>> begin STORED DATA

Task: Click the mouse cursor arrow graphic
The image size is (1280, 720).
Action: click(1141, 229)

>> end STORED DATA
>> begin STORED DATA

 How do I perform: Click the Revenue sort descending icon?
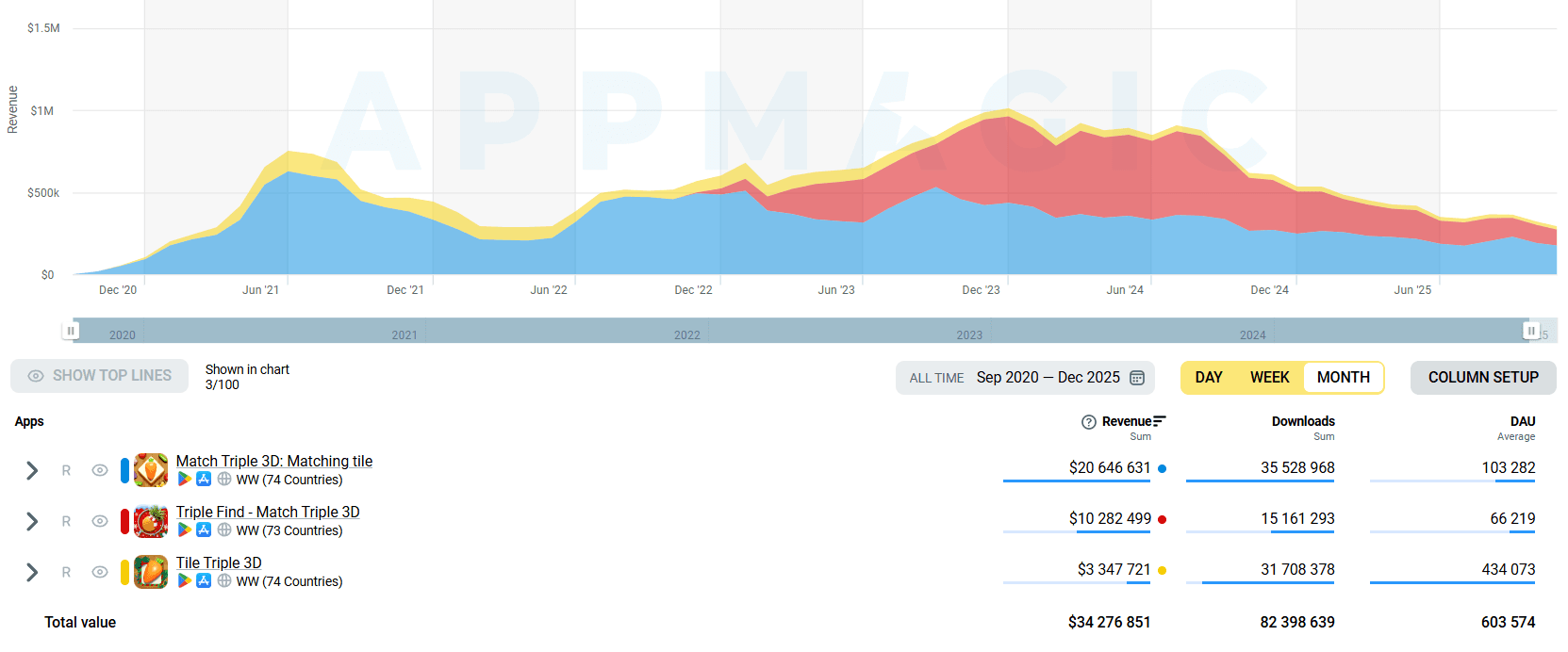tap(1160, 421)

>> end STORED DATA
>> begin STORED DATA

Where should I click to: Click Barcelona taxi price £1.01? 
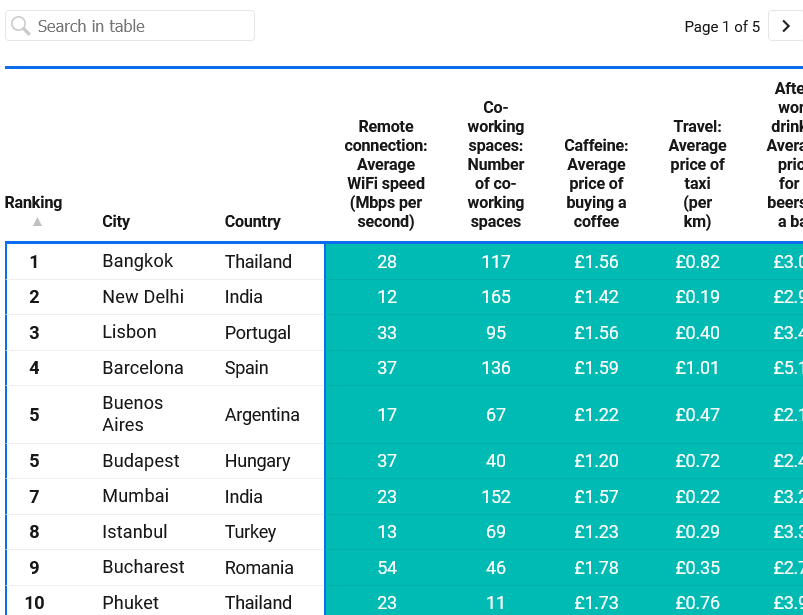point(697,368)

>> end STORED DATA

— PROBLEM TO WORK ON —
Copy out the data word for word, starting at the line that contains "How do I perform: Click" and ending at the line that contains "tap(1160, 421)", including both of those lines. Omit the pictures from your copy.

— EXPECTED ANSWER —
 How do I perform: Click the Revenue sort descending icon?
tap(1160, 421)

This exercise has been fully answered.